▶ Excerpt:
★ ★ ★ ★ ★ ★ ★

# Ready to Pull Mama!!!!!!



## Patch-O-Pits (Jan 12, 2008)

Mama I'm ready!!! Can I pull now???










This is Bodacious trying on a weight pull harness for the very first time.

She won it awhile back in a contest on pit bull chat.

Thank you Innocence621 for the outstanding harness.

She tried it out for the first time last weekend, and was a very very very happy girl.


----------



## CCaragan (Oct 16, 2009)

Go Bodacious !!


----------



## ericschevy (Nov 10, 2006)

Awwww, Are you going to get into pulling Patch?


----------



## Patch-O-Pits (Jan 12, 2008)

Thanks!

Yes, she pulled for me, and honestly I don't think she didn't even notice anything was hooked up behind her. It was not a lot of weight as I just want her to get used to it first. I want her to learn the right way so she doesn't get hurt.

Nothing phases her, and she is like a little tank LOL. We both had fun! Of course, this weekend is a washout with all the rain; so, hopefully we will get to do it again soon.

I'm going to have to work on an "easy" or "slow" command for her which is hard because she also does agility where everything goes so fast.
She has solid stays and recalls so wants to fly to me like on a regular recall so I have to figure out how to adjust the command so she knows to go slow and steady. I'm sure with more weight on that will help somewhat too.

It is all new to me, so I will have to just feel out what works best for her. I've been a big chicken about trying it, but because I won the harness it sort of kicked me into gear LOL.


----------



## OldFortKennels (Mar 10, 2006)

Hey this is great!! Harness looks good. Use the KISS method when training....Keep It Simple Silly! Its better to stay to light to long than to go to heavy to fast!!!


----------



## Patch-O-Pits (Jan 12, 2008)

OldFortKennels said:


> Hey this is great!! Harness looks good. Use the KISS method when training....Keep It Simple Silly! Its better to stay to light to long than to go to heavy to fast!!!

★ ★ ★ ★ ★ ★ ★

▶ Exercise data:
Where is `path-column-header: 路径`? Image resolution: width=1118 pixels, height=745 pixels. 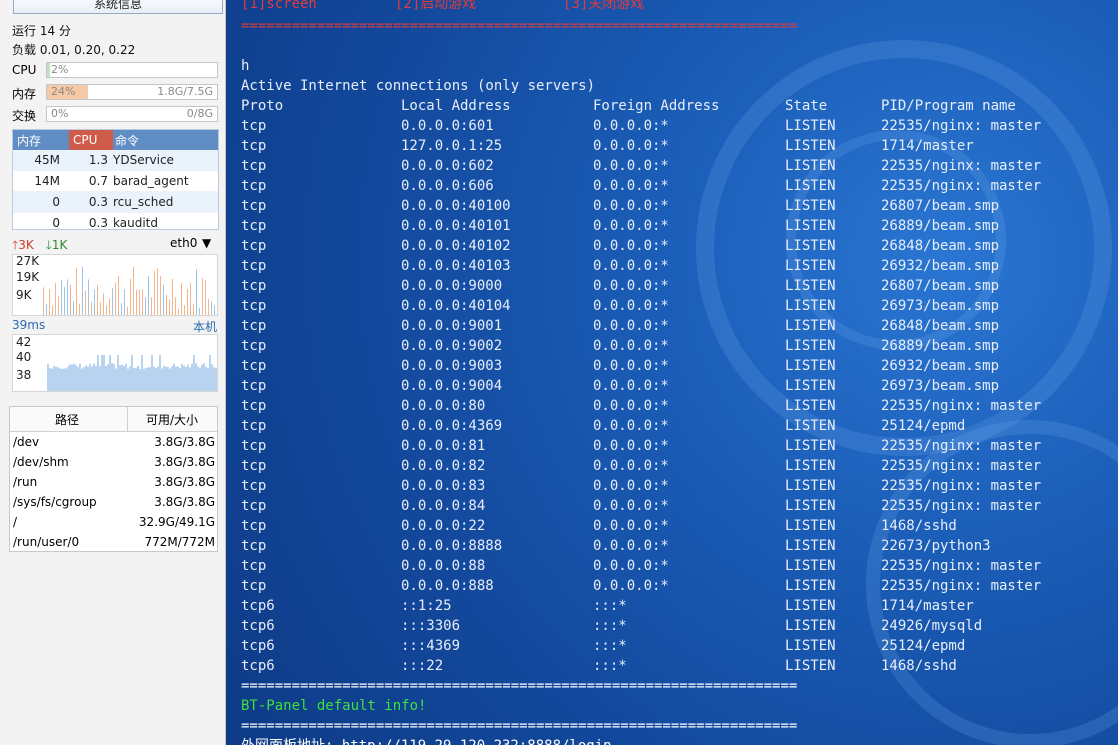 path-column-header: 路径 is located at coordinates (67, 420).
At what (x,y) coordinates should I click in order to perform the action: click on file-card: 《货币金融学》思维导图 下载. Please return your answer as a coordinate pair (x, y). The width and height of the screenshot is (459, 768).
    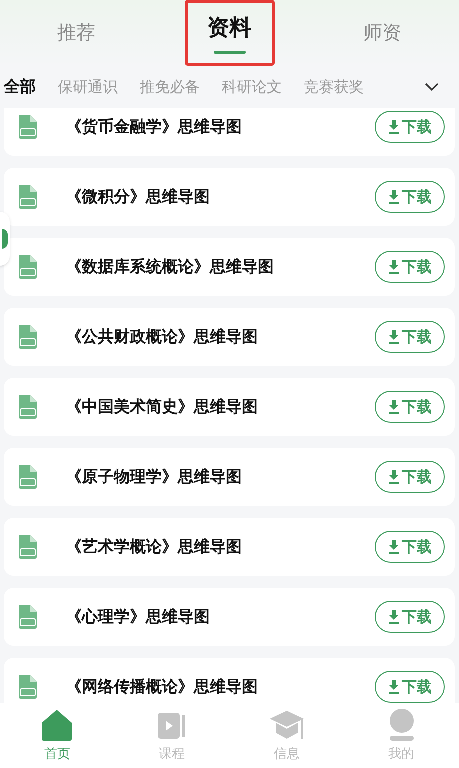
    Looking at the image, I should click on (230, 132).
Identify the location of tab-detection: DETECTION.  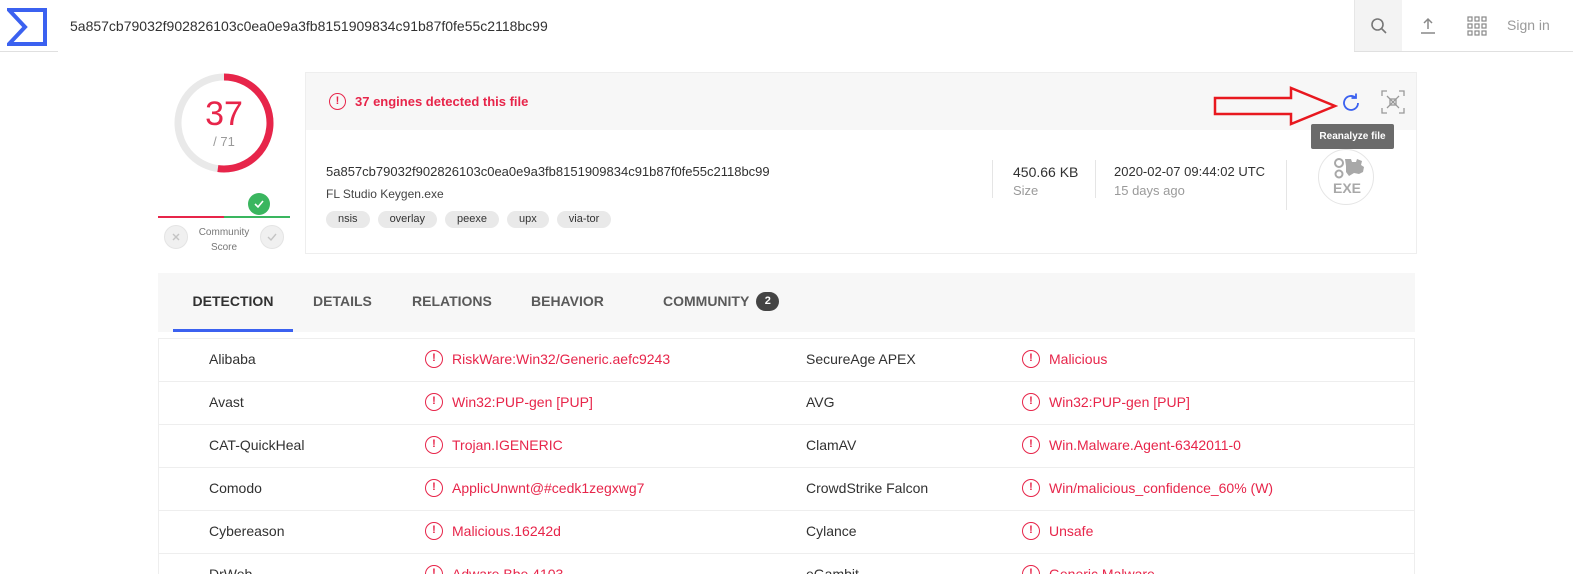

★ ★ ★ ★ ★ ★ ★

▶ Problem 1: Sum up the thread about Bodacious's weight pull harness in two sentences.
▶ Problem 2: Put this sentence from the harness thread into Spanish: "I want her to learn the right way so she doesn't get hurt."
None of the material is needed here.

▶ Exercise result 1: Bodacious tried on a weight pull harness, won in a contest on pit bull chat, for the first time and happily pulled a light load, kept small so she could get used to it and learn the right way without getting hurt. Her owner plans to work on an "easy" or "slow" command because Bodacious also does agility and wants to fly in as on a regular recall, and another member advised keeping training simple and staying light too long rather than going heavy too fast.

▶ Exercise result 2: Quiero que aprenda de la manera correcta para que no se lastime.